Animatrice à l’Ehpad Ma Maison des petites sœurs des pauvres, Marion se réjouit de cette initiative : « La démarche de la SPA du Dauphiné est une porte ouverte pour Ma Maison.
En effet, les chiens apportent aux résidents une présence vraie et spontanée. Il n’y a pas vraiment de mots pour expliquer mais des moments à vivre : des sourires, des regards, des caresses (…) »
Pour le moment, quatre bénévoles sont en charge des visites dans les Ehpad. Mais le système, victime de son succès, aurait besoin d’être déployé. La SPA envisage ainsi le recrutement d’un service civique, dédié à ces sorties, pour la rentrée.

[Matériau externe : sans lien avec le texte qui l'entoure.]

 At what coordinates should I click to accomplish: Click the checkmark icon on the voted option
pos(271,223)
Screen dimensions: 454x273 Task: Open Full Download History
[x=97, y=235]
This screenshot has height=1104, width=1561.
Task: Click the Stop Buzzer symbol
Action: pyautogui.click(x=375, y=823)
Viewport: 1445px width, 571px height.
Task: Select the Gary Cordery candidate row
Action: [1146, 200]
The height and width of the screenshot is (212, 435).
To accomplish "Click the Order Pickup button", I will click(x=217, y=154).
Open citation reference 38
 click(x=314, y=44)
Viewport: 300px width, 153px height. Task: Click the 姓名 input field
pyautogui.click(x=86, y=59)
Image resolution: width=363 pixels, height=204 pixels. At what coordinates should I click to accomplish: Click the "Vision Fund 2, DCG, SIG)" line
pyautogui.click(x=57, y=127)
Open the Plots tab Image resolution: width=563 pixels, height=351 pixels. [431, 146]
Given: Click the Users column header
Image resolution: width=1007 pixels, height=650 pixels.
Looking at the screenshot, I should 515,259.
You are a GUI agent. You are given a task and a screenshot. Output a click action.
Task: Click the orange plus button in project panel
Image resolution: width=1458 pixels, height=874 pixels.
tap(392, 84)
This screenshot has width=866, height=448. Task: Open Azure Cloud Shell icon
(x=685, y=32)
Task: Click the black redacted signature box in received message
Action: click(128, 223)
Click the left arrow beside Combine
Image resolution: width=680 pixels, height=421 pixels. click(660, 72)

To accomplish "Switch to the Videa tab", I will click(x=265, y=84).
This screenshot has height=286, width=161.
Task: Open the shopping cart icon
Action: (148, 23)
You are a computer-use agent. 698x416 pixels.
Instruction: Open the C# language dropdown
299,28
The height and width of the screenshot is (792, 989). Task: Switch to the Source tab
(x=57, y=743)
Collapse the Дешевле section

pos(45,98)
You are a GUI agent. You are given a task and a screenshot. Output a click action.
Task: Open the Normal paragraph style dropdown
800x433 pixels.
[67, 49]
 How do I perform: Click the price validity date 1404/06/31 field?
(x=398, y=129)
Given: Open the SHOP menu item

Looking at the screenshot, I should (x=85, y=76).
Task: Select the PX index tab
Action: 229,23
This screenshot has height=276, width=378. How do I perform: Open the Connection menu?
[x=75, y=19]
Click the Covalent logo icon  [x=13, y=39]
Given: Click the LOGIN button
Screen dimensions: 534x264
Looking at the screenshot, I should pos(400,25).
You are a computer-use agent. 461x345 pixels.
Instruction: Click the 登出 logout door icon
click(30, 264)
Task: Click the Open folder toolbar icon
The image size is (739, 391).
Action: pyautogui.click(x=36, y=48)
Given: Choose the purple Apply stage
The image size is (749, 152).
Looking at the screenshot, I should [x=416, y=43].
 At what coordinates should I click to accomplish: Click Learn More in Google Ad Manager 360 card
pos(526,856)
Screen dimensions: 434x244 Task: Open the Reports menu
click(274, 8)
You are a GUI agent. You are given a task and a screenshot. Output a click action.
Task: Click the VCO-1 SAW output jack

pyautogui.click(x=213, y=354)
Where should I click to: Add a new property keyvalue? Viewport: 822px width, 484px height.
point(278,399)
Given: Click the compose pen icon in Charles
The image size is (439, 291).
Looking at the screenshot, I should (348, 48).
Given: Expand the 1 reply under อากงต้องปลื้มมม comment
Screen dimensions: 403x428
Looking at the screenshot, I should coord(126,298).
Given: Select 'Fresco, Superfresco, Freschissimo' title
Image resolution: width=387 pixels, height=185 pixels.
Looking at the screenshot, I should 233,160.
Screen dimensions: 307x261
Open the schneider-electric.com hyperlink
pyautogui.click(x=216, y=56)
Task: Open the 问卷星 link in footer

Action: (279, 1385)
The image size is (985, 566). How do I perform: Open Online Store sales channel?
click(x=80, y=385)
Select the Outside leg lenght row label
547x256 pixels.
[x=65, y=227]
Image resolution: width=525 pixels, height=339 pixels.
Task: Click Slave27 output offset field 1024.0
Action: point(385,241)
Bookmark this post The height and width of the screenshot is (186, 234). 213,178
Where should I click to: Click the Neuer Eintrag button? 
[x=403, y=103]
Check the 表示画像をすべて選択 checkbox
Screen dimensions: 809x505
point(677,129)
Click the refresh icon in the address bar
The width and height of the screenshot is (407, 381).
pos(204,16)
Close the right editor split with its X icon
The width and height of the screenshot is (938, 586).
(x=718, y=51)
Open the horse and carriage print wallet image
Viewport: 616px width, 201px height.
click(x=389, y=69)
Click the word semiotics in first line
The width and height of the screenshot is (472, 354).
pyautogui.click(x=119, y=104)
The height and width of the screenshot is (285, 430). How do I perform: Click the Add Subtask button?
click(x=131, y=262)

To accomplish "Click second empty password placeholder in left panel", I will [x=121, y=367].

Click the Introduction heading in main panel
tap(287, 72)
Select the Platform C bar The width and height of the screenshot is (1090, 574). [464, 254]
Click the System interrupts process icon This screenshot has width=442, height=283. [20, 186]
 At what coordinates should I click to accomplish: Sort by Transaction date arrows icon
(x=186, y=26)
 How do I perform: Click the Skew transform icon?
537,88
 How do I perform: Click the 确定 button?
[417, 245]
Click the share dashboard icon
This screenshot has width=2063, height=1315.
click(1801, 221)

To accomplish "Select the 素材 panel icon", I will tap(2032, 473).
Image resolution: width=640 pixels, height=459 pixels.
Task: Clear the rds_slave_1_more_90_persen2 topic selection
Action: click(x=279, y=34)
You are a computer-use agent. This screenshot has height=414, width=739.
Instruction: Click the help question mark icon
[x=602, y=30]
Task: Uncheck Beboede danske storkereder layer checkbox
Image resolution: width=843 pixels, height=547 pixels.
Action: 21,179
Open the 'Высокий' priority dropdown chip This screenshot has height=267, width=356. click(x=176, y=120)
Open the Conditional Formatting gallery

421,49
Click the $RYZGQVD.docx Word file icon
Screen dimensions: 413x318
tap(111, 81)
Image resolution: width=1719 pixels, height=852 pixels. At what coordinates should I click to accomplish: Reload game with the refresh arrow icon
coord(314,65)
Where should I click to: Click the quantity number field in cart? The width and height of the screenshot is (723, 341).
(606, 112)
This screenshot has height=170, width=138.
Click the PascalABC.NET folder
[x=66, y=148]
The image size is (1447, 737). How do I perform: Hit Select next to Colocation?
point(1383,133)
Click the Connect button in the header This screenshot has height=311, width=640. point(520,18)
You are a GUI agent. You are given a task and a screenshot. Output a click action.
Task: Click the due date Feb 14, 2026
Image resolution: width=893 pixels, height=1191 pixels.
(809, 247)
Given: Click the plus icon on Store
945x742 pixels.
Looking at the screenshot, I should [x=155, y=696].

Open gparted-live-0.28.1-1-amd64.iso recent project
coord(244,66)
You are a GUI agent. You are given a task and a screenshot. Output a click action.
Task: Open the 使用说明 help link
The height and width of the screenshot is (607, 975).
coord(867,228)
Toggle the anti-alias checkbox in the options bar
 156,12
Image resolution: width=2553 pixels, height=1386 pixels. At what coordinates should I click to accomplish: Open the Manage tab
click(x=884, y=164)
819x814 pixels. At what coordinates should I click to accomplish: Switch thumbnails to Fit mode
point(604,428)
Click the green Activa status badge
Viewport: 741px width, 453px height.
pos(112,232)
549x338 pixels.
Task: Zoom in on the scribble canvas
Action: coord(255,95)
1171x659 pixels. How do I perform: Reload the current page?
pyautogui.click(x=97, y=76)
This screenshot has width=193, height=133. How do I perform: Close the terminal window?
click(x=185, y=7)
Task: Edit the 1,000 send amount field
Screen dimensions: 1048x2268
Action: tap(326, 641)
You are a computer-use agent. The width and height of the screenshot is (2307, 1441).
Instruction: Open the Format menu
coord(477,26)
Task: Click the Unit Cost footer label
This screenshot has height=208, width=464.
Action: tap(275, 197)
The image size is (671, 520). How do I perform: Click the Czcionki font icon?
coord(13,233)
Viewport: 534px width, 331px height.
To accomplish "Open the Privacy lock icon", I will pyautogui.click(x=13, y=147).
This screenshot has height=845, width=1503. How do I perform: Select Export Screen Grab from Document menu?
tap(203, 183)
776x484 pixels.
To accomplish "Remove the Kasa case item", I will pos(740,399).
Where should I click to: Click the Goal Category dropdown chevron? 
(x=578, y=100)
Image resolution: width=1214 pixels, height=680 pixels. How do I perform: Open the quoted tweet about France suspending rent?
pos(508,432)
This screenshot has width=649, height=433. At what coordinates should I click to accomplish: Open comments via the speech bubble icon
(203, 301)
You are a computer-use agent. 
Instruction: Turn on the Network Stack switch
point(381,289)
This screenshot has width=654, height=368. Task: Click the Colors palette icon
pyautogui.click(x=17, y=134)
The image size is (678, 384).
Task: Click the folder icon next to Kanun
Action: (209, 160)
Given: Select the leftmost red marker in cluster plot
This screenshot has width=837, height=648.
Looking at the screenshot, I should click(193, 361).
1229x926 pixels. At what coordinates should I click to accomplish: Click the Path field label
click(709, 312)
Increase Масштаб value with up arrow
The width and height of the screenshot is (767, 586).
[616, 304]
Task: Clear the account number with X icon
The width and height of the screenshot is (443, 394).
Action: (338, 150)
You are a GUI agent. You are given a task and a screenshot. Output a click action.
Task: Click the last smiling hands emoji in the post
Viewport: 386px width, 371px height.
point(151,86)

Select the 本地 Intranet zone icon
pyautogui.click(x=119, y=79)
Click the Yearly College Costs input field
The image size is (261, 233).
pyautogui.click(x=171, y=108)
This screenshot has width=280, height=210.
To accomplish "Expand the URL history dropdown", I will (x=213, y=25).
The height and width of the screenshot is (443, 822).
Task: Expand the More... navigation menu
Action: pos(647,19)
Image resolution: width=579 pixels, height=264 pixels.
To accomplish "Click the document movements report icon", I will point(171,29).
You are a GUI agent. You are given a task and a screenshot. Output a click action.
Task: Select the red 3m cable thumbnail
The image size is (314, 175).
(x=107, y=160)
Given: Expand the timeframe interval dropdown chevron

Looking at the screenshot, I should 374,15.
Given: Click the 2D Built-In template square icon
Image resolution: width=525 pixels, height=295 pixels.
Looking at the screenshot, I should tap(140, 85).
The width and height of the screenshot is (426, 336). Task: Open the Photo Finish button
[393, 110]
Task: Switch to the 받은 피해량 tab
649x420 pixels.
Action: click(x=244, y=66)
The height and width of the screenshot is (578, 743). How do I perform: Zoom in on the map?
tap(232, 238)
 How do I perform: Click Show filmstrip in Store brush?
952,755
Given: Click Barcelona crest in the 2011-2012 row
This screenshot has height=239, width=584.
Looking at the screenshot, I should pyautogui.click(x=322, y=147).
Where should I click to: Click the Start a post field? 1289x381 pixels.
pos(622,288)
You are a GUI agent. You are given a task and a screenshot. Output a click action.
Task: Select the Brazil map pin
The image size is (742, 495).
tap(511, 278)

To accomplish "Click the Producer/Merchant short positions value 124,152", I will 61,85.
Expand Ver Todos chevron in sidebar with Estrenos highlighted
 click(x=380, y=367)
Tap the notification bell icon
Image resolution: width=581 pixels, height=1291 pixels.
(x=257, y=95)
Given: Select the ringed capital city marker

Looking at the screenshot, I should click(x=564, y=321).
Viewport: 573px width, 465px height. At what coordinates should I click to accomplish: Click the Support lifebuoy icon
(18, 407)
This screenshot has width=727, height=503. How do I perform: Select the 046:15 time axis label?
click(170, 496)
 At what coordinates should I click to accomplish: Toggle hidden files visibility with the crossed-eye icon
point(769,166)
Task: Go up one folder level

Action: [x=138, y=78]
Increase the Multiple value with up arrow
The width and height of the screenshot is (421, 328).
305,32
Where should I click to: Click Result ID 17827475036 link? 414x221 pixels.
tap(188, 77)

LA SPA DU DAUPHINÉ, LIEU D’ADOPTION… ET D’ABANDON
En 2018, plus de 700 animaux ont été adoptés à la SPA du Dauphiné. « Ça sauve deux vies », explique Danièle, professeure d’Arts plastiques dans un collège isérois : « celle de l’animal parti et celle de celui qui arrive de la fourrière ».
La SPA, très présente sur les réseaux sociaux
La SPA c’est aussi une communauté de 28 000 utilisateurs Facebook qui relaient chaque jour les annonces d’adoption. Pour Nicolas, qui s’occupe du compte Instagram, « la communication est très importante ».
Il arrive souvent que les futurs adoptants repèrent un animal sur les réseaux sociaux et viennent avec leur idée en tête.
Une situation à double tranchant puisqu’elle est une aubaine pour le chien adopté mais douloureuse pour les autres qui, parfois, ne sont même pas regardés.
L’importance du suivi des adoptions
À la SPA du Dauphiné, la priorité est toujours donnée au bien-être de l’animal. Fini les adoptions en un claquement de doigt ! Les bénévoles mettent en place un questionnaire et un suivi des animaux adoptés afin de vérifier qu’ils demeurent entre de bonnes mains.
Pour ceux qui souhaiteraient finalement se rétracter car ils n’avaient pas mesurer l’ampleur de la responsabilité qu’induit un animal, il est possible de le ramener au refuge. « Ça nous serre toujours le cœur de les voir revenir », raconte Danièle. « Ils le vivent comme un deuxième abandon. C’est un traumatisme. Ils ne comprennent pas. »
Autre cas de figure malheureusement classique : « Les gens viennent abandonner leurs animaux à la SPA », raconte Nicolas. En effet, il est possible de se séparer de sa boule de poil en s’assurant qu’elle sera prise en charge.
En échange, le refuge ne demande que 150 euros qui serviront à pucer, soigner et vacciner l’animal. Un scénario qui arrive trop souvent, la France étant championne d’Europe des abandons d’animaux.